What this task involves> Your task is to reproduce the entries below word for word.
START Records for this task
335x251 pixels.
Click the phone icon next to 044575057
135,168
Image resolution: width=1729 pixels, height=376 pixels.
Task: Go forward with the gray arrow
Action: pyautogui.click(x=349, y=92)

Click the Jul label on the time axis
END Records for this task
Answer to this task>
335x251 pixels.
Click the phone icon next to 044575057
135,168
Image resolution: width=1729 pixels, height=376 pixels.
Task: Go forward with the gray arrow
Action: pyautogui.click(x=349, y=92)

Click the Jul label on the time axis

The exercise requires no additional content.